Houston Prepares to Say ‘Howdy Modi’ as Gas Producers Eye Deals
Indian Prime Minister Narendra Modi’s imminent visit to the U.S. energy capital is fueling speculation the second most-populous nation will further tap America’s shale gas bonanza.
Modi is scheduled to address upwards of 50,000 people at a sold-out event at Houston’s NRG Stadium on Sept. 22 that’s billed by organizers as the largest-ever turnout for a foreign elected leader on U.S. soil.
Energy investors, however, are keenly focused on what happens behind the scenes. A long-running trade war between Washington and Beijing has meant China hasn’t imported any American supply since February. The dispute has also put plans for new export terminals at risk. By contrast, India is open to making purchases, and the nation is already the sixth-largest buyer of U.S. liquefied natural gas.
India “has the potential to become an enormous market” for U.S. gas, said Charlie Riedl, executive director of the Center for Liquefied Natural Gas. “Based on the broader aspiration to move people out of energy poverty and to enhance manufacturing, this all points to emerging opportunities.”
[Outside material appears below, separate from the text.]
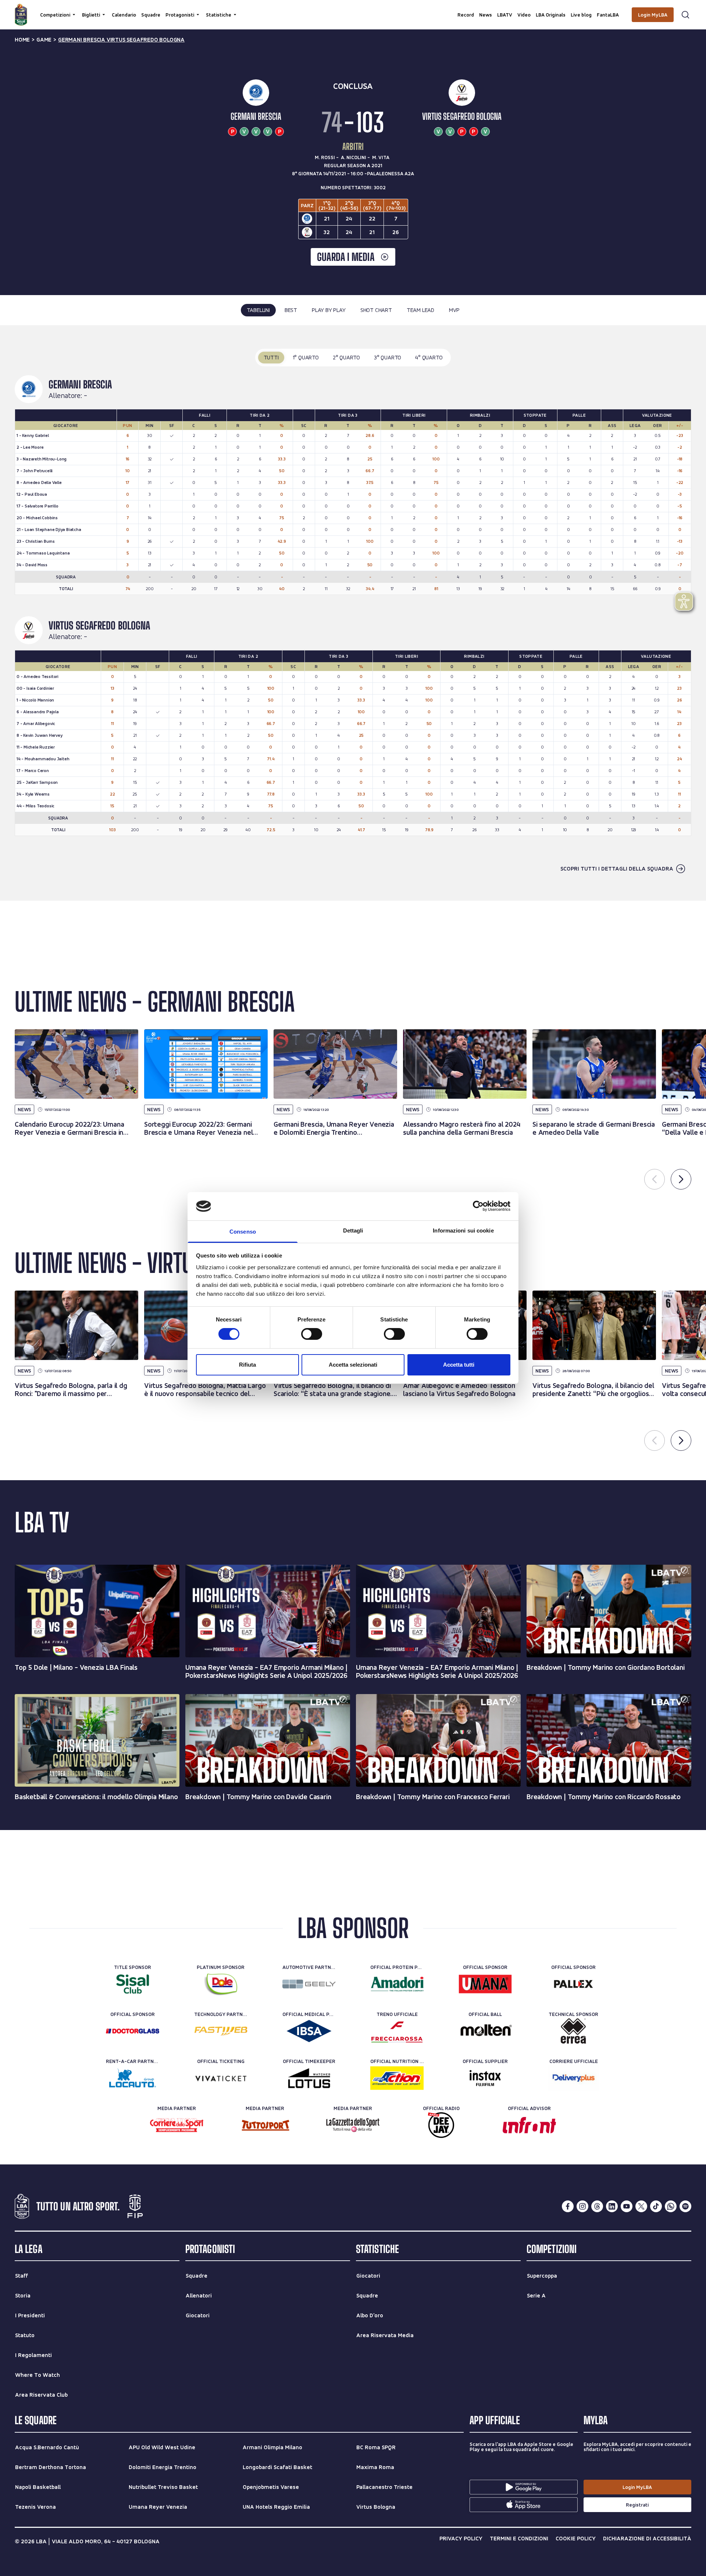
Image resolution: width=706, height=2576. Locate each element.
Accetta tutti (458, 1364)
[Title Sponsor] (132, 1984)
The three-hour gathering — branded as “Howdy Modi!” — at the home of the National Football League’s Houston Texans is scheduled to include a “cultural program” that will be followed by an address by the Indian leader, according to event organizers. The event comes just weeks after Modi sat with Russia’s Vladimir Putin to explore shipping Arctic natural gas to the subcontinent.
Heightening expectations is the timing of Modi’s Texas pilgrimage: it will come only a few days after Gastech, one of the world’s premier methane-industry confabs.
Still, India has been slower than some other economies to divorce itself from coal, and that may be a hindrance to gas-import arrangements, said Madeline Jowdy, an analyst at S&P Global Platts.
“I am so skeptical of India,” Jowdy said. “’I’m not saying that Indian companies can’t and won’t invest” in gas imports, but coal is entrenched and supports a lot of jobs.
Tellurian Inc., which is developing a $28 billion liquefied natural gas terminal in Louisiana, is optimistic. The company is seeking to finalize a deal to sell an equity stake in the project to India’s Petronet LNG Ltd., Chief Executive Officer Meg Gentle said in a Sept. 5 interview in New York. The firms signed a memorandum of understanding in February for the Driftwood LNG terminal.
State-controlled Gail India Ltd. was among the early buyers of U.S. LNG, locking in a 20-year contract for supply from Cheniere Energy Inc.’s Sabine Pass terminal in Louisiana. The South Asian nation took in 4.7% of the LNG that has has been exported since early 2016, according to data compiled by Bloomberg.